• [Data excerpts]
+---+

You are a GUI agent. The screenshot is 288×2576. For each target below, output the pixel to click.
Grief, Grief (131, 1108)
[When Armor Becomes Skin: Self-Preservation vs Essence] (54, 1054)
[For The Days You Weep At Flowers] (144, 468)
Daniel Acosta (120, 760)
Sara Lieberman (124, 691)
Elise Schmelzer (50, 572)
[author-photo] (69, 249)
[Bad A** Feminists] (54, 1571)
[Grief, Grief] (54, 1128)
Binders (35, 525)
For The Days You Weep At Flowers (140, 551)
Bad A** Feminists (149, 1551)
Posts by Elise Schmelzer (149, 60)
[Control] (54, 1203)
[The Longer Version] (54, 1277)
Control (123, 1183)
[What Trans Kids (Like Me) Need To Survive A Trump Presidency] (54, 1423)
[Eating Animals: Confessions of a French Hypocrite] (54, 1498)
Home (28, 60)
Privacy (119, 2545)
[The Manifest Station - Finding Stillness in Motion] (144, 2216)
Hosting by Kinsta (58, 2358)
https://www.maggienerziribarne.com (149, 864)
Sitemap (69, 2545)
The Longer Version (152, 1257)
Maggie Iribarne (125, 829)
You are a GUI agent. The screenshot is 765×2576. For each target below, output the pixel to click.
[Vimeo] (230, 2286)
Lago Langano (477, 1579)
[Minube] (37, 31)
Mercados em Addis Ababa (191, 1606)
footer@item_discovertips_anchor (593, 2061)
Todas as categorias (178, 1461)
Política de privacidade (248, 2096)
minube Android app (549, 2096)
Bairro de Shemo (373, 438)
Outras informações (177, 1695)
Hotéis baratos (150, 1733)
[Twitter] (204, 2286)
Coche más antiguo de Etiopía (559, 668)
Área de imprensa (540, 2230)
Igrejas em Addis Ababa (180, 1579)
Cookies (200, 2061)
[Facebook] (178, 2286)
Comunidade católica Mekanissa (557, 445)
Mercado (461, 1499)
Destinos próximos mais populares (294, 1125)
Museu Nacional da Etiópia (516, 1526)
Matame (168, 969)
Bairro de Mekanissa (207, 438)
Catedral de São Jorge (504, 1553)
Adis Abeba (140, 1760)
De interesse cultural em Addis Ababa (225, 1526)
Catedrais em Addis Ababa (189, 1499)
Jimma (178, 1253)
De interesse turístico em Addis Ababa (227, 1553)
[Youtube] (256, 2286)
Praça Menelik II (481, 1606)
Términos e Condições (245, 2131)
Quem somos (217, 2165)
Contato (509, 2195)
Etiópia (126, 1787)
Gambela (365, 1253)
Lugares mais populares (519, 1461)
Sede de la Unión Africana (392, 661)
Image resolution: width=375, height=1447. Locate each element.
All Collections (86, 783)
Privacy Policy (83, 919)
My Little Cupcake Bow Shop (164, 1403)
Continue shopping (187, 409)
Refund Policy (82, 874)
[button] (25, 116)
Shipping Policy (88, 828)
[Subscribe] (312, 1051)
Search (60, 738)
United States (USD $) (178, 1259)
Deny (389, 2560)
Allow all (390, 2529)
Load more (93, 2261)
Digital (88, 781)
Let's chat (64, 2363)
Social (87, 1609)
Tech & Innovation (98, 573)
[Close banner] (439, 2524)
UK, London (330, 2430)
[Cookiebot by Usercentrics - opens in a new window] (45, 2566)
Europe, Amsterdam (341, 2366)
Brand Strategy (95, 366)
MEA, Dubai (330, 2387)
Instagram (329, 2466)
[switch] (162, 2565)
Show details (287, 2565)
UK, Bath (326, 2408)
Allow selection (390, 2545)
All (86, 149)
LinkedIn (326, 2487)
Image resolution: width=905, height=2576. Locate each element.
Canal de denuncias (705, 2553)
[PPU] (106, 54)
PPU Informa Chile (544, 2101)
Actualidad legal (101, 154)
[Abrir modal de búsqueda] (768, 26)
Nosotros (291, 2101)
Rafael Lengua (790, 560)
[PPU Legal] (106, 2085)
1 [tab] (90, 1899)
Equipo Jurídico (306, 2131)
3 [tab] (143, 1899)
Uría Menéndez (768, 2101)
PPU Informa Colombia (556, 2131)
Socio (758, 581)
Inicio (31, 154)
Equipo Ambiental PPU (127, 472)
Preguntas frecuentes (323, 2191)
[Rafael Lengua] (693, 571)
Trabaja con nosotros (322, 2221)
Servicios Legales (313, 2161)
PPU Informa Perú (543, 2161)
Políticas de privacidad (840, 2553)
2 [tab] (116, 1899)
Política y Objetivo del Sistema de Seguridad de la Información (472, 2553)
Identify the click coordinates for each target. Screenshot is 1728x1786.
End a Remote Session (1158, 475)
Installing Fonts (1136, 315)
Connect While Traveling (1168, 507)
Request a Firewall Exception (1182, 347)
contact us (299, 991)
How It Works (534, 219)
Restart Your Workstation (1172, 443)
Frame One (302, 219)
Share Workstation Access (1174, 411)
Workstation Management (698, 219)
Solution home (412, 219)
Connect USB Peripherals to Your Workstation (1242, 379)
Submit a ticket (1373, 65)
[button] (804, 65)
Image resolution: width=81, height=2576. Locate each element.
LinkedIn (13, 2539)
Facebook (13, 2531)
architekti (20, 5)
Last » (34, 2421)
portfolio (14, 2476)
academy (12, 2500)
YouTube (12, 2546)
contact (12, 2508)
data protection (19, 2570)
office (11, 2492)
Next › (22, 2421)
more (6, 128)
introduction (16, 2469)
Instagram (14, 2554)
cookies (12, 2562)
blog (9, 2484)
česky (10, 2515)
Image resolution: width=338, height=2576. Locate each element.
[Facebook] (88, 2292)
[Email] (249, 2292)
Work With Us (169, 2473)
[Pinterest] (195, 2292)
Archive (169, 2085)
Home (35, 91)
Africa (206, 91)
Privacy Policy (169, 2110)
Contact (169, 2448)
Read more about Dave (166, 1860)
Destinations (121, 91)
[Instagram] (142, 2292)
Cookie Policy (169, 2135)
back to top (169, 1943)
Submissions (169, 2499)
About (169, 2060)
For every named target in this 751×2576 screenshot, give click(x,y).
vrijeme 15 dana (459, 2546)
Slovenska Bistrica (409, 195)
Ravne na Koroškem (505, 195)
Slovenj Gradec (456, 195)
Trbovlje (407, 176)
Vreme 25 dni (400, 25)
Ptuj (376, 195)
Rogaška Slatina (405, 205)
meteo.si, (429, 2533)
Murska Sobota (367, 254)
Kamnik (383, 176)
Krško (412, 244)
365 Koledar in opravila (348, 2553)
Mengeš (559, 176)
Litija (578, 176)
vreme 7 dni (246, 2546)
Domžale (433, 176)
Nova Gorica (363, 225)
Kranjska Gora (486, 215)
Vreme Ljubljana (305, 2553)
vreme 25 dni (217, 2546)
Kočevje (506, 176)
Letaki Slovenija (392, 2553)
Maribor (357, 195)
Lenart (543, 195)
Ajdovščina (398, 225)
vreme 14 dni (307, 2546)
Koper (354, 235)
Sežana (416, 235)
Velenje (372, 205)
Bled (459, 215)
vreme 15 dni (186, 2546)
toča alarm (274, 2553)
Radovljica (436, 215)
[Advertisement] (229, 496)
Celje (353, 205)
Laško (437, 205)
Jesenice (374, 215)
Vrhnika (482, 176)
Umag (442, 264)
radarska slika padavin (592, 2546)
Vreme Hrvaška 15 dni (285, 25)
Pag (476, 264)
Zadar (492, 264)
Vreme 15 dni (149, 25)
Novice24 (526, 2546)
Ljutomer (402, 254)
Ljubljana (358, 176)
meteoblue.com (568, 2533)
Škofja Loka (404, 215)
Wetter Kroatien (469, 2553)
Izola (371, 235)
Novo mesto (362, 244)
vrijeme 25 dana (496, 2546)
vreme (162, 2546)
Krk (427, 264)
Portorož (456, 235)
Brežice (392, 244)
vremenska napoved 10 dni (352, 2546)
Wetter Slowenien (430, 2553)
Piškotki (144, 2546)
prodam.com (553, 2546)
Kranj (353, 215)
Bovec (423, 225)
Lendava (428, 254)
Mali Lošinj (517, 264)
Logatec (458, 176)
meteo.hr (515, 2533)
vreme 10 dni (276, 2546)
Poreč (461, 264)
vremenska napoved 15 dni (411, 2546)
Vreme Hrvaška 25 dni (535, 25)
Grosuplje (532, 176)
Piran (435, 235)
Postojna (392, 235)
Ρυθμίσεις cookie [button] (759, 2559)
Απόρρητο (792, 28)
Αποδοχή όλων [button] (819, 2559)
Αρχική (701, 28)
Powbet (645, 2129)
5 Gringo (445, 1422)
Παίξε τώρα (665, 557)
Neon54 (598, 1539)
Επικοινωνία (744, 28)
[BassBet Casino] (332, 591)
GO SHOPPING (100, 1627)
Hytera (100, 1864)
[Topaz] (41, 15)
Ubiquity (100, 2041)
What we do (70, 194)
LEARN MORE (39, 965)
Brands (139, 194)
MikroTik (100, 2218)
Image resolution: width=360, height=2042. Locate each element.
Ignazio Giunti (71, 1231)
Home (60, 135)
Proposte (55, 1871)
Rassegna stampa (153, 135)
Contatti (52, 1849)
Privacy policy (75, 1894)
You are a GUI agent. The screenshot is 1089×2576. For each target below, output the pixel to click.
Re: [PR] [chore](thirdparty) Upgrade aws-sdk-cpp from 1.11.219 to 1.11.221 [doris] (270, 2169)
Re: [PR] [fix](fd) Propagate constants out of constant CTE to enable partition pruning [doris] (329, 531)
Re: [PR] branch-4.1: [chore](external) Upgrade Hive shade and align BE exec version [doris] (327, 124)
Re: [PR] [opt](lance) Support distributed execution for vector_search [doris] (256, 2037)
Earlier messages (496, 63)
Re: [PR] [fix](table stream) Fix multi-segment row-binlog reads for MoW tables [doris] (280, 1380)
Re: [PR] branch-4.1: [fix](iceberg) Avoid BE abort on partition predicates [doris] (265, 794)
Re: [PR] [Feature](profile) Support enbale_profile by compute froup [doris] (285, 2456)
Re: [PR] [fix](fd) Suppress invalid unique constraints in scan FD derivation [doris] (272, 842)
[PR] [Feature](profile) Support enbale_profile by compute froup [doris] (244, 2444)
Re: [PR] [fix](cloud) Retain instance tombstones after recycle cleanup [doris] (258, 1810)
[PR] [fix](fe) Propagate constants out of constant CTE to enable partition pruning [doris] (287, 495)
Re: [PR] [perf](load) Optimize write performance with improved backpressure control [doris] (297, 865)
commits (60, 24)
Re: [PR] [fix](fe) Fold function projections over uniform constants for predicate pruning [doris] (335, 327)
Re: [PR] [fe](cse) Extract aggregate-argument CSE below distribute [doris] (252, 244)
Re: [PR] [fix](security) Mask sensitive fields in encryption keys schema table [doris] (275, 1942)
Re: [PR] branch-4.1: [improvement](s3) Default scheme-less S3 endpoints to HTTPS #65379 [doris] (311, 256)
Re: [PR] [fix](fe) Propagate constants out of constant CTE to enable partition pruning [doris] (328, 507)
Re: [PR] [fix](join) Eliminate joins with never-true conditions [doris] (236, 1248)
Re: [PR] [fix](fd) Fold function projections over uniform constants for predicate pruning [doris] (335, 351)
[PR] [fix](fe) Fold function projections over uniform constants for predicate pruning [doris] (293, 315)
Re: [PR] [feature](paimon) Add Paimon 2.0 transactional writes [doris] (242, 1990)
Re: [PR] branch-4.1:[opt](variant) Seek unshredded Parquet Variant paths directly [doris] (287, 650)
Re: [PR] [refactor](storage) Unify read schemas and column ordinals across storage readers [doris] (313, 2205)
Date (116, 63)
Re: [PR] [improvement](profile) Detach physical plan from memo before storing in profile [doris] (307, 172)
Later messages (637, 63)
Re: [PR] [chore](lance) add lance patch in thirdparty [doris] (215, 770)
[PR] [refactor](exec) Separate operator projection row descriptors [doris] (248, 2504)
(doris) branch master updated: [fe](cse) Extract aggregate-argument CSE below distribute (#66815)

+---+

• [Exercise details] Will you return exactly the lines above from the one with "[The Longer Version] (54, 1277)" down to the one with "Comunidade católica Mekanissa (557, 445)", counting both as part of the range?

• [Solution to this problem]
[The Longer Version] (54, 1277)
Control (123, 1183)
[What Trans Kids (Like Me) Need To Survive A Trump Presidency] (54, 1423)
[Eating Animals: Confessions of a French Hypocrite] (54, 1498)
Home (28, 60)
Privacy (119, 2545)
[The Manifest Station - Finding Stillness in Motion] (144, 2216)
Hosting by Kinsta (58, 2358)
https://www.maggienerziribarne.com (149, 864)
Sitemap (69, 2545)
The Longer Version (152, 1257)
Maggie Iribarne (125, 829)
You are a GUI agent. The screenshot is 765×2576. For each target below, output the pixel to click.
[Vimeo] (230, 2286)
Lago Langano (477, 1579)
[Minube] (37, 31)
Mercados em Addis Ababa (191, 1606)
footer@item_discovertips_anchor (593, 2061)
Todas as categorias (178, 1461)
Política de privacidade (248, 2096)
minube Android app (549, 2096)
Bairro de Shemo (373, 438)
Outras informações (177, 1695)
Hotéis baratos (150, 1733)
[Twitter] (204, 2286)
Coche más antiguo de Etiopía (559, 668)
Área de imprensa (540, 2230)
Igrejas em Addis Ababa (180, 1579)
Cookies (200, 2061)
[Facebook] (178, 2286)
Comunidade católica Mekanissa (557, 445)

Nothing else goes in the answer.